Through an in-depth analysis of the statistical process of the MCID of the SF-36 scale, we found that the current selection of statistical methods was still mainly the traditional method, and the results of its MCID threshold values (taking SF-36 PCS and SF-36 MCS as examples) range were relatively large, and the results of MCID were slightly different due to different anchors or statistical methods. Therefore, it is of great significance to select more types of anchors and use more reliable statistical methods to calculate the MCID.
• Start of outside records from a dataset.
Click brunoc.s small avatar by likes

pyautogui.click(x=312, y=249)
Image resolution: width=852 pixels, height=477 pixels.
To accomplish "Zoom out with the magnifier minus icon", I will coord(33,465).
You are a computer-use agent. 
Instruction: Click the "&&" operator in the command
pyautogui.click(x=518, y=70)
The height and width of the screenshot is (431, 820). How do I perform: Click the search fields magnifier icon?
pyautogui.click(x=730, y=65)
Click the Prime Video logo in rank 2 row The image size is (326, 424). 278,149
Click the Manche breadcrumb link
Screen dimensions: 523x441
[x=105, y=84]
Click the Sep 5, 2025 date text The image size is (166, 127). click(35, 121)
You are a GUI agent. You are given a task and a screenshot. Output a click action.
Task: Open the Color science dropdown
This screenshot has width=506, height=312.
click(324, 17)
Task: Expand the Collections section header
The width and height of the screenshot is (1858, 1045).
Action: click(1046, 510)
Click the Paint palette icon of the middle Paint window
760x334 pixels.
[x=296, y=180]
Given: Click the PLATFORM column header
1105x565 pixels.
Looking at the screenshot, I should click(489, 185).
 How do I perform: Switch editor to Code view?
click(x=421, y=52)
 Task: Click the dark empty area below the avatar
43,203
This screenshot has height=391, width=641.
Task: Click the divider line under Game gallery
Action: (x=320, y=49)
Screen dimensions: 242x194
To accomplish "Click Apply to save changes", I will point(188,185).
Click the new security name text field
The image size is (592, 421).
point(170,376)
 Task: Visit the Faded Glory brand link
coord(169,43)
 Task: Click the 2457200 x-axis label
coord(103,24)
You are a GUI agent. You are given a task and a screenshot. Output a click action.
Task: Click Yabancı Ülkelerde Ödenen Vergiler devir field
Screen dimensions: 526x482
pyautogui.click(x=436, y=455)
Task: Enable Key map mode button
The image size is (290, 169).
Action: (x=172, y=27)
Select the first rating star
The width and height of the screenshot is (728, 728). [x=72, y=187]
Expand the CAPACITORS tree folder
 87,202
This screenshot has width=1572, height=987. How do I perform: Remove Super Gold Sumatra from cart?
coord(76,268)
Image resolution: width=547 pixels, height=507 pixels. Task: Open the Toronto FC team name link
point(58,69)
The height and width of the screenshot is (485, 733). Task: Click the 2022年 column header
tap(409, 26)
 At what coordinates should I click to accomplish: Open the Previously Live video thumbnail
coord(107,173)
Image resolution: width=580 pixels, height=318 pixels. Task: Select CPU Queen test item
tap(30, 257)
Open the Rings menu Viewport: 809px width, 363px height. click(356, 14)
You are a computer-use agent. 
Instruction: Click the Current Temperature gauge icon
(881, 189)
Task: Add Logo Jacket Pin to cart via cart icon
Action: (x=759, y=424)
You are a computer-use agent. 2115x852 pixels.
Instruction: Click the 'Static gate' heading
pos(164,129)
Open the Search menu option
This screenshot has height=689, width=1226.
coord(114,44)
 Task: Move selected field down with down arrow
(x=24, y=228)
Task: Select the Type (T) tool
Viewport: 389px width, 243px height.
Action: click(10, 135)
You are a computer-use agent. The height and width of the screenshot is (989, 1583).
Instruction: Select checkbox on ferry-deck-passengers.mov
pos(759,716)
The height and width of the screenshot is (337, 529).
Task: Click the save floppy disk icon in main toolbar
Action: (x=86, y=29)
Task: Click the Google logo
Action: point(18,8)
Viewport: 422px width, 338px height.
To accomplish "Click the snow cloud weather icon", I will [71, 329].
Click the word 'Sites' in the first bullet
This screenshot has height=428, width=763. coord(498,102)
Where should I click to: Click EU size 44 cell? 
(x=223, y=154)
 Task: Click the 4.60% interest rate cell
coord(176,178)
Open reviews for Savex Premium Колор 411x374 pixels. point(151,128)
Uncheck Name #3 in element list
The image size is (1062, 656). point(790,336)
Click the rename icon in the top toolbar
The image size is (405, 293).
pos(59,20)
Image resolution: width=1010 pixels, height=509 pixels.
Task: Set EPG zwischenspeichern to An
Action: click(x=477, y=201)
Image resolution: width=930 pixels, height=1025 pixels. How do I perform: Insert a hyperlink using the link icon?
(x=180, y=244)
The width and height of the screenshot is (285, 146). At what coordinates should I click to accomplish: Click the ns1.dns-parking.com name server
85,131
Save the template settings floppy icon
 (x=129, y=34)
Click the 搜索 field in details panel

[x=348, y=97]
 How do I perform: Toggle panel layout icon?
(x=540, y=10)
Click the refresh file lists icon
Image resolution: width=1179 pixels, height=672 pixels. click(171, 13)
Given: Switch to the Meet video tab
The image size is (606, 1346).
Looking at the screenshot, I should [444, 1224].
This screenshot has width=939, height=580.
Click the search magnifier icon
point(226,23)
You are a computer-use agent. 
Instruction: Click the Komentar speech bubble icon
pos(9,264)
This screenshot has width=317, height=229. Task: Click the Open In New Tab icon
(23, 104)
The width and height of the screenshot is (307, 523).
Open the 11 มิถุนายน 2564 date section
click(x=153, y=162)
In summary, further research is needed to standardise the anchor design of the anchor-based method, for example by creating a standardised list of anchor choices and priority levels according to different disease types or study indicators, and by specifying the corresponding cut-off values. And more studies should be conducted using the standardised anchor-based method to calculate the MCID. This study also has some limitations. First, all the literature on anchor-based method calculation of MCID are not available. Second, due to the large scope of research, this study did not conduct in-depth mining on the MCID calculation process of scales or clinical indicators in some specific disease areas, which still needs further exploration.

Conclusion

This study systematically searched the published literature on MCID calculation using the anchor-based method. And the anchor design was summarised and analysed. The results showed that for the design of anchors, subjective anchors were mainly adopted, which were mainly the patient’s rating of change or patient satisfaction and related scale health status evaluation items or scores. Almost half of the studies did not assess the correlation test between the anchor and the research indicator or scale. The cut-off values and grouping were usually based on the selection of the anchor types. Due to the large number of included studies, this review selected the most calculated SF-36 (28 articles) for an in-depth analysis. The results showed that the overall design of the anchor and the cut-off value were the same as above. The statistical methods were mostly the traditional method (mean change、ROC). The MCID threshold values of these studies had a wide range (SF-36 PCS: 2–17.4, SF-36 MCS: 1.46–10.28), and different anchors or statistical methods lead to different results. It is important to select different types of anchors and use more reliable statistical methods to calculate the MCID. The priority of anchor selection is suggested to be objective anchors > anchor with MCID established in subjective anchors (special scale > generic scale) > rank anchor in subjective anchors. Internal anchors should be avoided and anchors should be evaluated by correlation test.